→ Exercise requirements
[a] Using the text on distraction osteogenesis, answer each of the following:
(i) What is the mechanical apparatus placed during distraction osteogenesis called?
(ii) Which phase comes before that apparatus is removed?
(iii) Which company filed patent application EP0770359, and on what date was it published?
[b] Carry the text on distraction osteogenesis further, picking up right after its final sentence.

··· Text shown

The replacement of a bone fragment missing in a lower jaw or its repair, for example following a tumor resection or of a severe trauma, or more simply the healing of a bone following an osteotomy performed to modify the bone anatomy, call upon several types of operation techniques.
One of these techniques, distraction osteogenesis, which is a surgical procedure used to reconstruct bone deficiencies or defects or to lengthen the bones of the human body, consists in placing a mechanical apparatus called distractor, whose role is to pull on the osseous callus resulting from the osteotomy in order to elongate it by a distance corresponding to the bone loss.
Whatever the organ concerned, this procedure is performed in several steps that can be broken down in the following manner. First, a surgical procedure is performed, which consists mainly in a sub-periosteal osteotomy in order to fracture the bone to be reconstituted and thus to divide it into at least two segments. After a latency period, these segments are gradually moved apart from one another by means of a distractor. A stabilization phase, in which the bone is allowed to consolidate, obviously precedes the removal of said distractor.
Several distraction osteogenesis techniques have already been successfully used in restoring interrupting substance loss (ISL) in the mandible, in the maxillary or in the malar bone, in particular in the case of ballistic traumas (for example following a firearm suicide attempt) of the face. Distraction osteogenesis enables the bone, gums and surrounding soft tissues to be reconstructed.
Several distractors corresponding to these various techniques for reconstructing loss of bone and of soft tissues of the lower face or middle face are thus already known in the prior art.
Patent application EP0770359, filed by the company Medicon, published on 2 May 1997, describes a mandibular distraction system implementing a first technique. A miniature screw jack, whose two extremities are fastened on each side of the osteogenic callus, exerts a traction on the latter, so as to ensure the new formation of a replacement bone tissue in its place. The whole device is entirely contained in the mouth cavity and the screw can be operated from the outside by a screwdriver type tool.
However, the apparatus remains bulky, notably the telescopic part, and it is impossible to place several of them on the same side of the mandible.

······
··· Data segment

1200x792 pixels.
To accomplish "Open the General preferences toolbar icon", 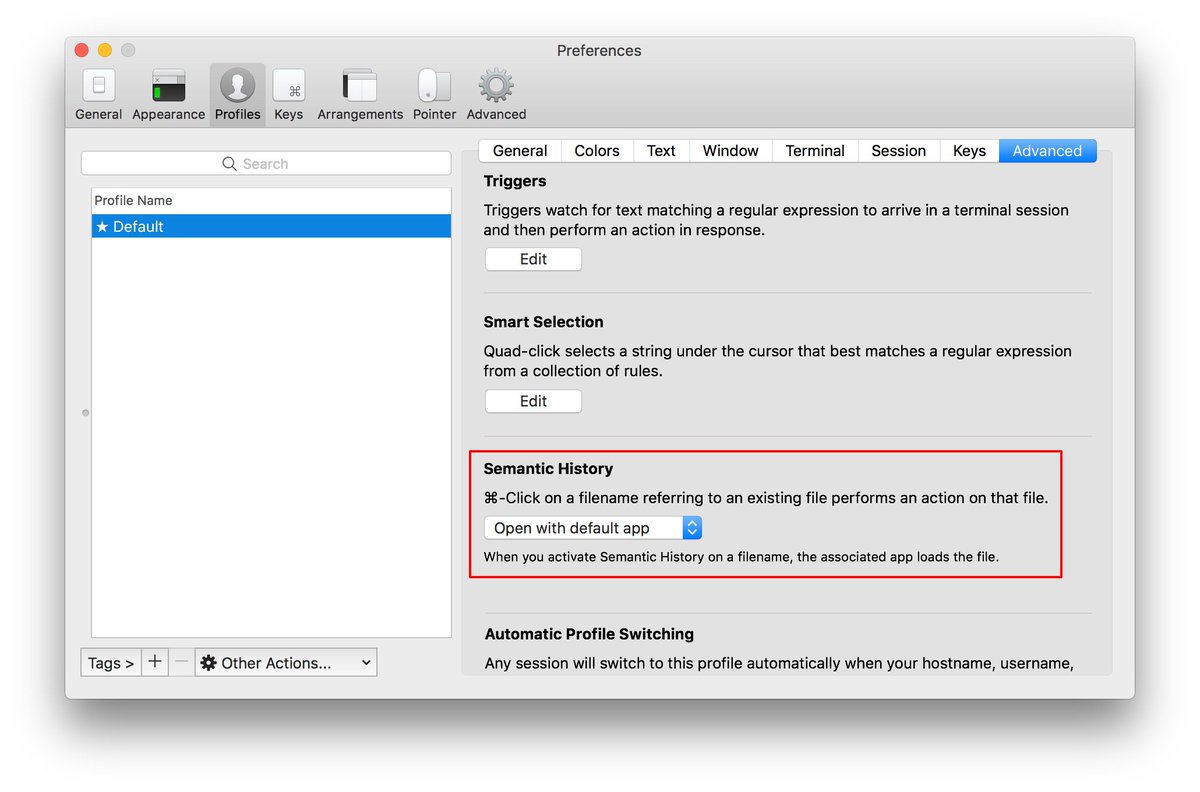I will 98,95.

······

→ Solved tasks
[a]
(i) A distractor.
(ii) The stabilization phase, in which the bone is allowed to consolidate.
(iii) The company Medicon; it was published on 2 May 1997.

[b]
A slightly more compact device, constituted by a miniature double screw jack actuating two symmetric parts, which are integral to anchor points and are guided by two parallel rods, is described in international patent application WO 98/16163 in the name of M. Chin, published on 23 Apr. 1998. The whole apparatus is in a way a rectangle of variable length, whose extension is adjusted by the small jack.
The Chin device is capable of exerting considerable efforts and is particularly adapted for treating the rising branch of the lower jaw (ramus mandibularis), but its mechanical construction is rather complex.
International patent application WO 98/09577 in the name of M. Mommaerts, published on 12 Mar. 1998, pertains to a device still based on the same principle, but in yet another embodiment. The posterior extremity of the telescopic screw system rests directly on an insert placed in the rising branch of the lower jaw (ramus mandibularis), instead of being fastened onto a perforated bar which is common in implantology. The system is thus simpler and more compact, but it enables only the zones of the jaw located far at the rear to be treated.
The advantages of these jaw distractors reside in the fact that their intraoral application is simple and similar to osteosynthesis methods, that they are easy to activate and thus that they are accepted without problems by the patients.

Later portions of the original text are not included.